Huh. I didn’t expect to see this from the WP Editorial Board
A trade fail, courtesy of House Democrats
HERE IS the state of affairs on free trade after Friday’s dramatic votes in the House: President Obama wants trade-promotion authority, known as fast-track, from Congress to strengthen the hand of his negotiators working on the 12-nation Trans-Pacific Partnership deal. A bipartisan majority of the Senate has already voted for fast-track authority. A bipartisan majority of the House is on record in favor of it as well. Yet none of this matters, because most House Democrats exploited an arcane point of procedure to cast fast-track authority into legislative limbo — with no clear means of escape.
This blow to the United States’ standing among its Pacific Rim allies, and to majority rule, is not the result of Mr. Obama’s allegedly high-handed personality, which, according to some reports, alienated Democrats in the final furious hours of lobbying. No one has had frostier dealings with the president than Republican House Speaker John A. Boehner (Ohio) or Ways and Means Committee Chairman Paul Ryan (Wis.), yet they managed to put that aside for the sake of a shared goal: the passage of fast-track authority.
Obama showed up on Capital Hill to whip the Democrats, and told them that a vote against the bills was a vote against him. Democrat Keith Ellison noted on Twitter that “Now Obama wants to talk?” (and took a lot of heat over it from the liberal base), something Obama hadn’t bothered with previously. As usual. Obama typically likes to just lay down his position and expects everyone to Get In Line. Obama did note that he “alienated some folks“.
No, what we have here is a desperate, and somewhat cynical, maneuver by the opponents of fast-track authority, and it goes like this. Trade Adjustment Assistance is an aid program for workers displaced by imports; Democrats and their allies in organized labor have backed it for decades. It runs out in September, but in order to reassure Hill Democrats and attract votes for fast-track authority, Mr. Obama insisted on linking its passage to a bill reauthorizing (and expanding) the assistance program for six years. The Republicans agreed. However, once organized labor realized that it was not going to be able to deny the president a majority for fast-track authority, it began trying to stop that measure by pressuring House Democrats to kill the assistance program — and labor leaders succeeded, because a majority of Democrats, including, crucially, minority leader Nancy Pelosi (Calif.), went along.

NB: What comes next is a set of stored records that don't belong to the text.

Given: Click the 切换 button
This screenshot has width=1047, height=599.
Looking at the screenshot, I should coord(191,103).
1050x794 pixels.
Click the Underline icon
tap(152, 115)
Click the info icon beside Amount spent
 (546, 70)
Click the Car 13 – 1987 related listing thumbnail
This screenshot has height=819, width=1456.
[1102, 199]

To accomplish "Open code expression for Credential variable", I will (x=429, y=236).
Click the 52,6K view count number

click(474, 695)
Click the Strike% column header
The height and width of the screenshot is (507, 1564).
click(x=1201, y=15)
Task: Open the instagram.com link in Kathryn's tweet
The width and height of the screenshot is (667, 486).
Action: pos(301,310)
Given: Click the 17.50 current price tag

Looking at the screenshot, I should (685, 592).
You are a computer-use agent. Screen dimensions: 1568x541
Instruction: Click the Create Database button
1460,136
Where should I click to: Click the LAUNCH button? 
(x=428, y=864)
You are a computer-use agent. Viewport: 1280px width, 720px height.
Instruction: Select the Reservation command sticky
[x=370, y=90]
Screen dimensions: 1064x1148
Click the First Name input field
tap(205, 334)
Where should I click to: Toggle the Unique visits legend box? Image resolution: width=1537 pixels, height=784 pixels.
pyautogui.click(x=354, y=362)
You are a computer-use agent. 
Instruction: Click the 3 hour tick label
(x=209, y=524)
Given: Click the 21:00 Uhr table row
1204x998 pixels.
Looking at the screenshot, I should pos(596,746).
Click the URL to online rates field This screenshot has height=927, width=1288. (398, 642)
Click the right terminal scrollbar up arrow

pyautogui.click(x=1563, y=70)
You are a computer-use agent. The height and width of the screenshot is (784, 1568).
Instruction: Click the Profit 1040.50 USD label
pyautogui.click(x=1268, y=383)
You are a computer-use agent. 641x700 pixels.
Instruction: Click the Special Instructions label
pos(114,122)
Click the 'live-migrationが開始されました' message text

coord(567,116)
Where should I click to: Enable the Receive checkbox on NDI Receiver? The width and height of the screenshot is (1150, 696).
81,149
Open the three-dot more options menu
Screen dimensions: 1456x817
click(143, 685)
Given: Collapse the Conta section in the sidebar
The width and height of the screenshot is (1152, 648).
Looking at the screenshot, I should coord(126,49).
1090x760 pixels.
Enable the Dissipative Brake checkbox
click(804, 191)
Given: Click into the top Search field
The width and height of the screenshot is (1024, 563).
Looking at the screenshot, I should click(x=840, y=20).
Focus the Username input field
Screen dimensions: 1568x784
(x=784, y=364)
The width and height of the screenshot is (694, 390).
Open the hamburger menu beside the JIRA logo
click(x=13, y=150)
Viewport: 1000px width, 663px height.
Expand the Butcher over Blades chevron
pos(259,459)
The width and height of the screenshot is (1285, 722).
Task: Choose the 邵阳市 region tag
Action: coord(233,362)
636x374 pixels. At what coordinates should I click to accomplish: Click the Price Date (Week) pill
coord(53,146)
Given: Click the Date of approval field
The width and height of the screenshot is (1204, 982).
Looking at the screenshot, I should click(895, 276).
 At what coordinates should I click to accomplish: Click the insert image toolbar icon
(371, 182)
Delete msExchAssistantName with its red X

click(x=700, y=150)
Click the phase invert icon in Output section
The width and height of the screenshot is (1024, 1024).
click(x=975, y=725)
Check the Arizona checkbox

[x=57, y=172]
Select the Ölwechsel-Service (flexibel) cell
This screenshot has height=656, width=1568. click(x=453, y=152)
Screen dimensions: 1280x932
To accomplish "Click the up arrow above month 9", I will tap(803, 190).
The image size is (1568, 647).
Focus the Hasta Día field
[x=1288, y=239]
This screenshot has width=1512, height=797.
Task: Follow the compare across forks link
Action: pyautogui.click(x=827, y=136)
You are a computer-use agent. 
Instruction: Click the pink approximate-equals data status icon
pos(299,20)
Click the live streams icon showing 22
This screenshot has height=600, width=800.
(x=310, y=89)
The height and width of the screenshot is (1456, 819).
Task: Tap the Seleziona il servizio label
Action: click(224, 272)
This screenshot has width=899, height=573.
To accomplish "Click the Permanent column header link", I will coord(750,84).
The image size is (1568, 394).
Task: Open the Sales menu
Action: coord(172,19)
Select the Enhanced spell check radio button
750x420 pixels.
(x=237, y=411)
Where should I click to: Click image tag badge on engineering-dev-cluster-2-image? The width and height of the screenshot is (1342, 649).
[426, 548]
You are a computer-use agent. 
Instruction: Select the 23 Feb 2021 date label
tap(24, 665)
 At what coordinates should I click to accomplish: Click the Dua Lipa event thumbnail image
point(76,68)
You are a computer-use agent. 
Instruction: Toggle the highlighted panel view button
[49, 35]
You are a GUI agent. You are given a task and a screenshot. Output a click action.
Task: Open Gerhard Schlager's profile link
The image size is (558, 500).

That doesn’t really explain the whys, does it.
In short, the forces opposing fast-track authority turned a long-standing Democratic Party policy priority into a short-term political hostage. So what if the assistance program — intended to help workers displaced by trade regardless of whether the president’s new free-trade measures are ever passed — is now on course to expire in September? Apparently opponents despise free trade even more than they like helping its purported victims.
And boom, there it is. The Democrats are hostage takers, a phrase usually reserved for Republicans when they oppose Obama’s will. Hostage takers!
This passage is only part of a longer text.